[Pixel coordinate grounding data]
#####
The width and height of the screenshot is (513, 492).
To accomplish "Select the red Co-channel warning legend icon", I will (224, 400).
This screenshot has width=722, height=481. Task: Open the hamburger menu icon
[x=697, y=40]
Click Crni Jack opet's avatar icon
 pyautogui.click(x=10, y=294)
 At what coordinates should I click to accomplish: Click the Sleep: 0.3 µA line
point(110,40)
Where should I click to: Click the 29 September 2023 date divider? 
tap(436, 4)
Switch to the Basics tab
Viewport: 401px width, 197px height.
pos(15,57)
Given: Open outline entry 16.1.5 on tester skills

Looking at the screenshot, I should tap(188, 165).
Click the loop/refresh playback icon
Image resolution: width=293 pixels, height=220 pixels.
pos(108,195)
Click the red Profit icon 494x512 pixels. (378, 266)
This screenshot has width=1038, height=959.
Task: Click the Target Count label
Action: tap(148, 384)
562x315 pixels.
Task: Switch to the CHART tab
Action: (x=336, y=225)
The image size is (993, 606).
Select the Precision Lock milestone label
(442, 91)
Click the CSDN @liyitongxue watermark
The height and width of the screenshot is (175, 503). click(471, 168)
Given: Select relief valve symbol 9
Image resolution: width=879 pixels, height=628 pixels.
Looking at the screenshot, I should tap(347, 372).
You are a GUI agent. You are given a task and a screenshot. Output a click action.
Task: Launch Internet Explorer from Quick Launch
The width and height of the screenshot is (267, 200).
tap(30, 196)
#####
◆ What is expected
In the records above, the line with "Click the loop/refresh playback icon" marks the start and the line with "Task: Launch Internet" marks the end; copy that stretch exactly, both lines included, and nothing else.

◆ Your solution
Click the loop/refresh playback icon
Image resolution: width=293 pixels, height=220 pixels.
pos(108,195)
Click the red Profit icon 494x512 pixels. (378, 266)
This screenshot has width=1038, height=959.
Task: Click the Target Count label
Action: tap(148, 384)
562x315 pixels.
Task: Switch to the CHART tab
Action: (x=336, y=225)
The image size is (993, 606).
Select the Precision Lock milestone label
(442, 91)
Click the CSDN @liyitongxue watermark
The height and width of the screenshot is (175, 503). click(471, 168)
Given: Select relief valve symbol 9
Image resolution: width=879 pixels, height=628 pixels.
Looking at the screenshot, I should tap(347, 372).
You are a GUI agent. You are given a task and a screenshot. Output a click action.
Task: Launch Internet Explorer from Quick Launch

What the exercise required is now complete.